Insurgent Empire

Author: Priyamvada Gopal
Publ: Verso

This book is a very important contribution to the history of anti-imperialism and racism in the UK. Priyamvada Gopal first tells the stories of several white colonialists who, as a result of the brutality of imperial rule that they witnessed, became convinced that it should be either radically reformed or ended.

The letters and the reports they either sent or brought back to Britain circulated among a growing number of anti-imperialists to become an important current that subsequently formed the basis of anti-imperialist campaigns up to the present day.

Gopal looks at how people such as Madras-based lawyer John Bruce Norton, UK-based liberal John Stuart Mill and Cairo-based ‘traveller’ Wilfrid Blunt responded to key incidents.
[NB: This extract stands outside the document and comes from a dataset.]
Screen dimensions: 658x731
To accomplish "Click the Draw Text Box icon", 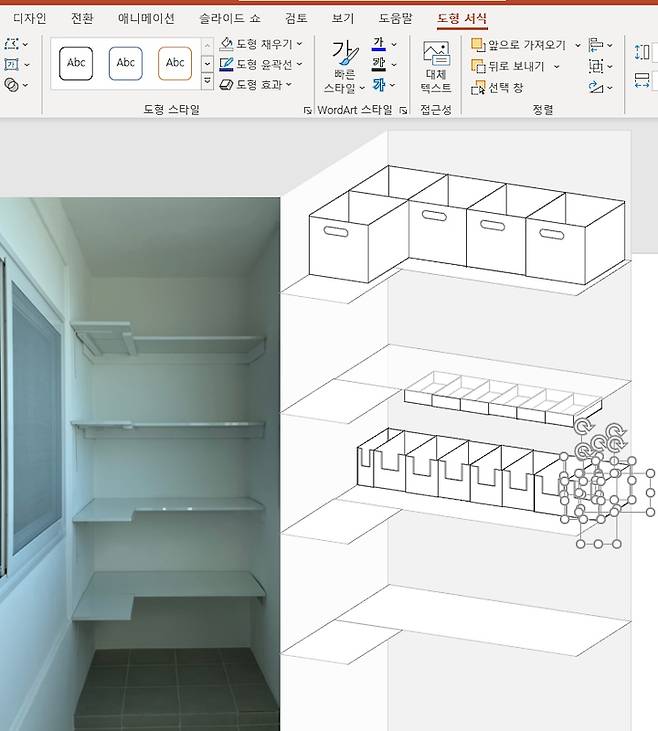I will (11, 65).
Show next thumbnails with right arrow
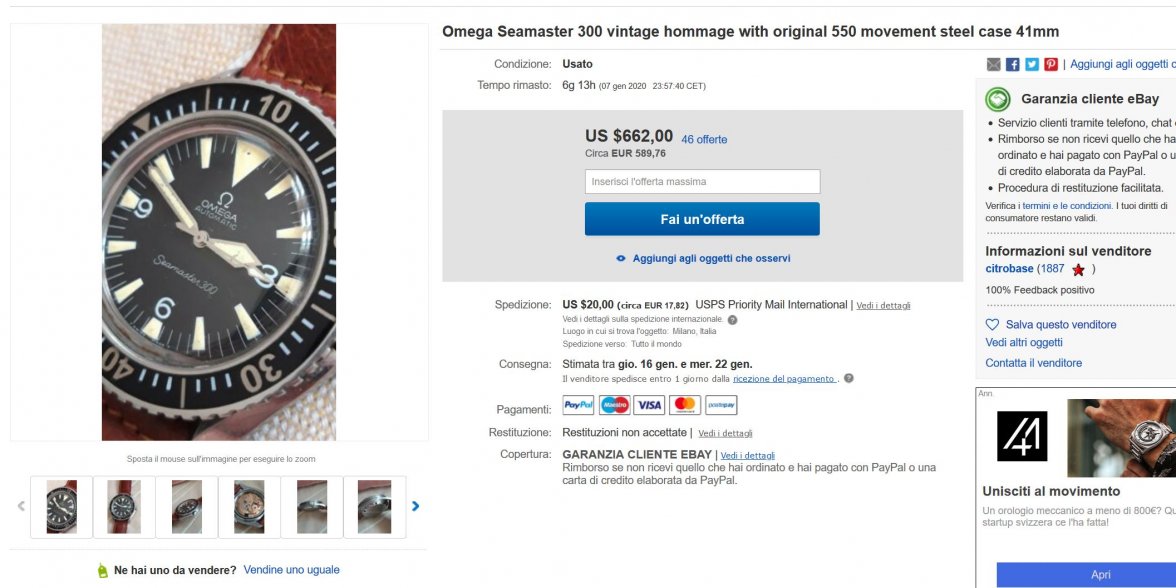The image size is (1176, 588). tap(415, 506)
These included the brutal suppression of the 1857 Uprising in India; the bloody massacre of innocent Jamaicans following mass protests at Morant Bay in 1865; the murderous bombardment of Alexandria and subsequent invasion of Egypt in 1882; the ‘Mau Mau’ struggle for land and freedom in Kenya in the 1950s.

Gopal argues that it was not just the horror and brutality of British rule that moved these people to oppose imperialism. Importantly, their solidarity with the resistance and subsequent uprisings carried out by the victims of British rule ‘served to radicalise liberalism’ in the metropole.
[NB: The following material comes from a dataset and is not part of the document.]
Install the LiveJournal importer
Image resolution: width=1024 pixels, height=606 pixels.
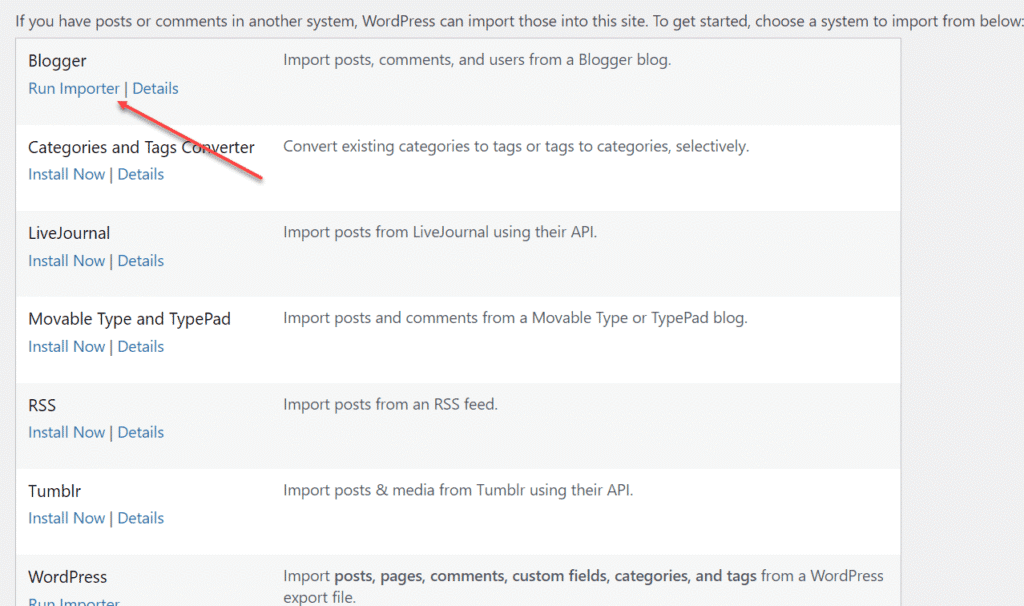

Chartist leader Ernest Jones, for example, not only carried stinging polemics against British rule in India in his People’s Paper, but linked the desire of Indians to reclaim their country to the desire of English workers to end its ‘misrepresentation by her rulers’.

Similarly, Gopal explains how the arrest of 31 labour activists in Bombay in 1929 in what became known as the Meerut Conspiracy Case sparked not only a major outcry in India but in Britain too. The League Against Imperialism and the Meerut Defence Committee organised hundreds of meetings and demonstrations in support of those charged with conspiracy to ‘deprive the King of the sovereignty of British India’.

Gopal goes on to discuss the centrality of black voices in Britain to the political campaign against imperialism. Starting with the founding of the African Association in 1900, she writes about the role that writers, activists and politicians such as Shapurji Saklatvala, Claude McKay, CLR James and George Padmore played in placing race centre-stage in anti-imperialist campaigns and in protests against racism – an issue that remained for a long time a blind spot for much of the British left.

For all of them the key was their uncompromising rejection of the idea that imperialism could be gradually reformed, and an insistence on self-representation and self-determination for those fighting to rid their countries of colonialism.

Gopal brings together a history brimming with heart-lifting campaigns and grim episodes of racism, one in which the struggles against imperialism in Britain’s colonies time and again reverberated across this country. It does, however come with two caveats: price, so wait for the paperback, and an academic approach that can at times obscure her key insights.